Burns, who specializes in long term care (LTC) advocacy, said she had helped the NAIC adopt model rate stability provisions for LTC insurance in 2000, which make it hard for carriers to impose huge premium increases on customers.
"Somehow we failed in that because now we are seeing some large long term care companies raising rates," she says, referring to recent rate hikes by insurers such as John Hancock, which recently increased its LTC rates by 40%, a move deeply unpopular among agents and policyholders.
LTC insurance, she notes, "is sold to people as a way to do right thing, to protect themselves if they would need care later." Now it appears buyers of LTC policies didn't buy the protection they thought, she laments.
"I think some of the regulators are equally distressed" about LTC rate increases, she says.

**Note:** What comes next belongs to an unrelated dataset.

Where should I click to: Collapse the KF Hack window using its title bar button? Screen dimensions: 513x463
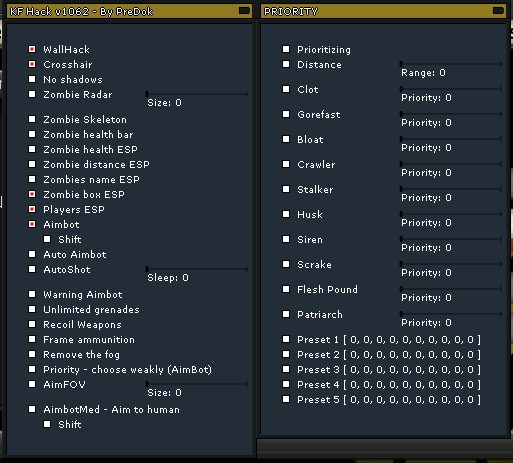coord(244,11)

Burns said she also worked with the NAIC's working group dealing with a summary of benefit forms health insurers will have to issue to help consumers understand differences among health care policies when reform provisions start going into effect next year.
Insurers have concerns because they will have to prepare these forms and make them available to health plan members. "We want to make sure they give people the ability to compare one policy with another," Burns says.
PPACA requires insurers to provide consumers with a four-page document that describes all elements of a policy so people can compare deductibles as well as limitations, excluded benefits and other provisions.
The industry is resistant to brief summaries of plan reliance because its legal experts fear that insurers could be legally bound by the summaries' terms. But the summary descriptions are not a contract, Burns argues.
She says she is content with the MLR recommendations the NAIC recently presented to HHS. She is worried, however, that the health insurers might continue to work against some reform provisions outside the NAIC.